ACTIVITY => Look for "icon" in the listing below. Gather each line that contains it.
───── EXERCISE INPUT
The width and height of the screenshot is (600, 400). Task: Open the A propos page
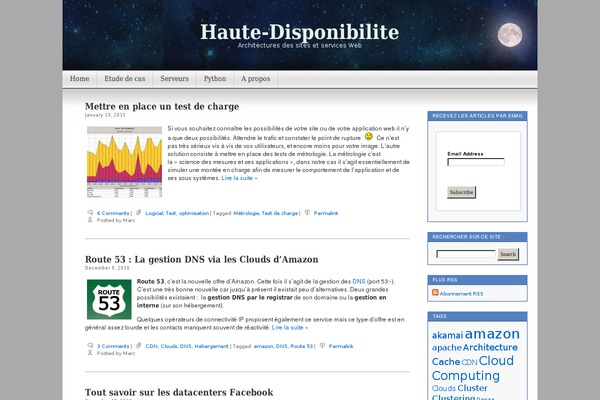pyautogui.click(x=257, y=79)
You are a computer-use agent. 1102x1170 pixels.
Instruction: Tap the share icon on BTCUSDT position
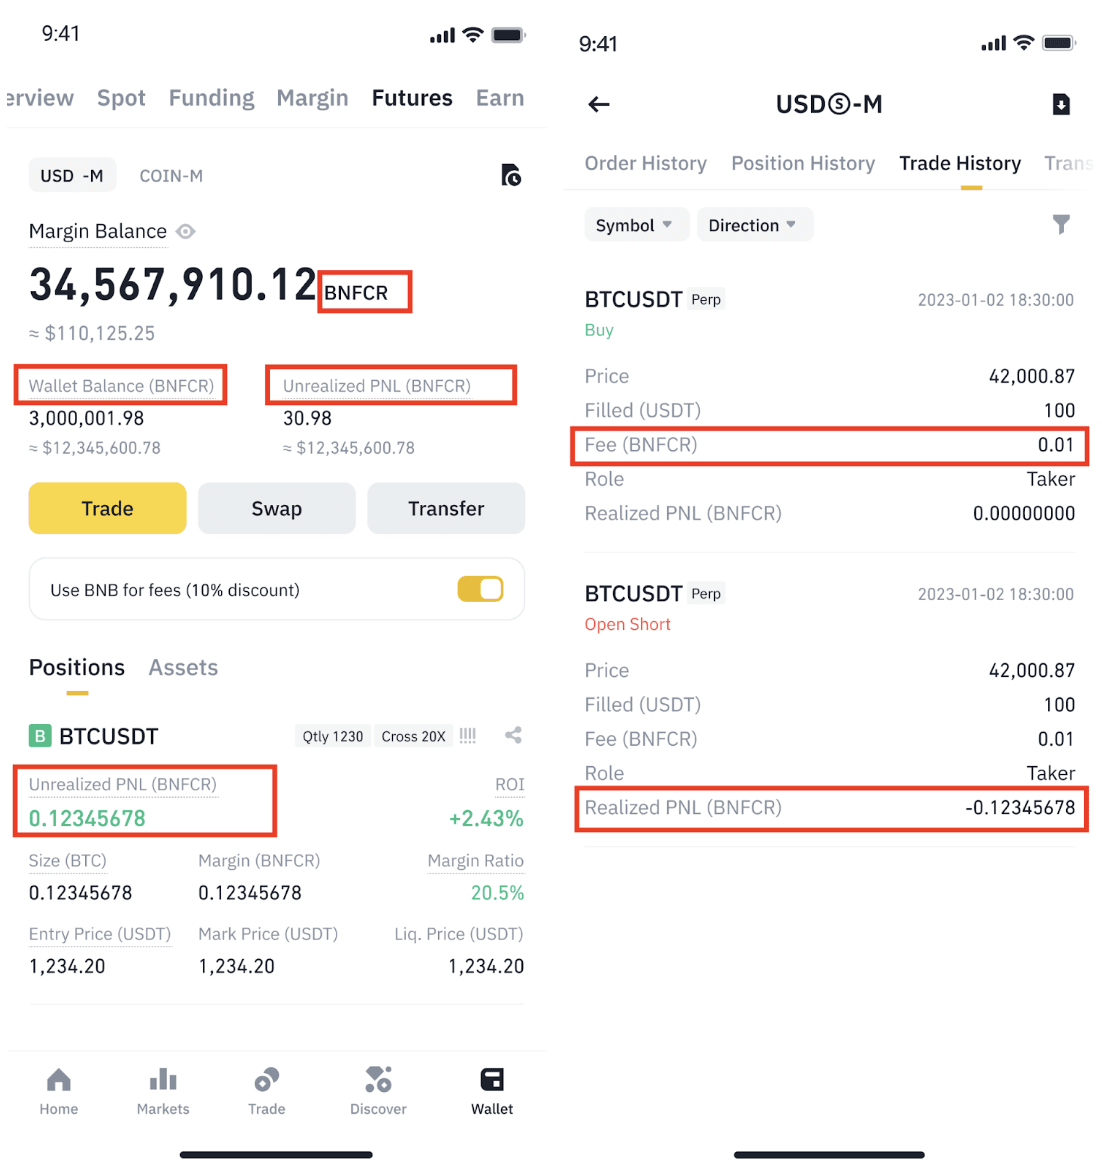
──────────
───── EXERCISE INPUT
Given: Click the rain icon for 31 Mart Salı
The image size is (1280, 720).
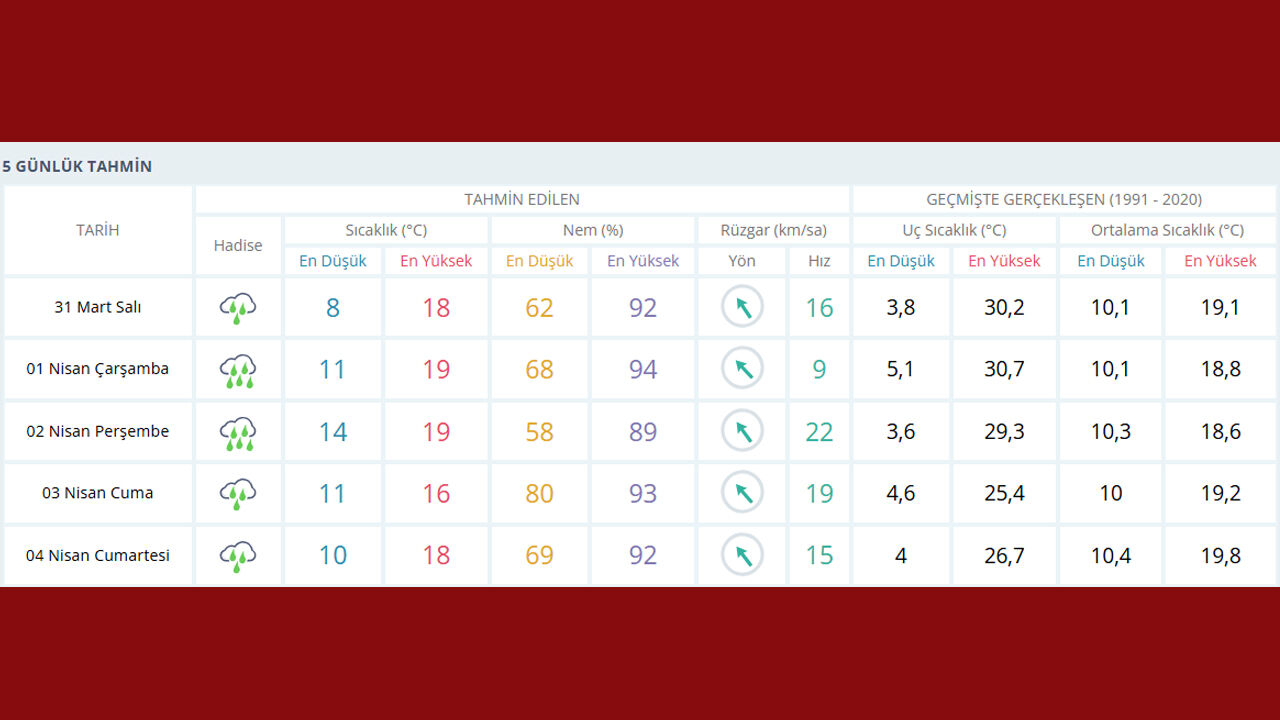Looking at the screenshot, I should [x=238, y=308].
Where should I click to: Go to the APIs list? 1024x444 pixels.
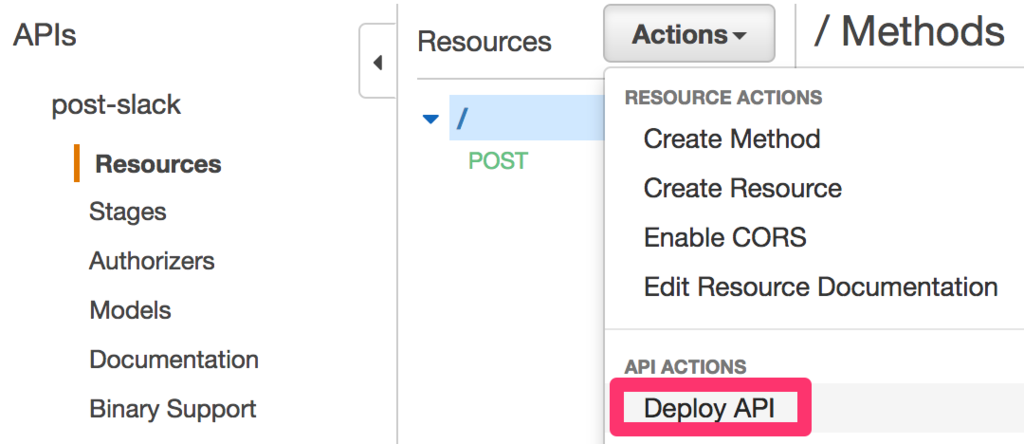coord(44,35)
──────────
OUTPUT BELOW =>
Instruction: Tap the share icon on BTCUSDT position
Given: Click the rain icon for 31 Mart Salı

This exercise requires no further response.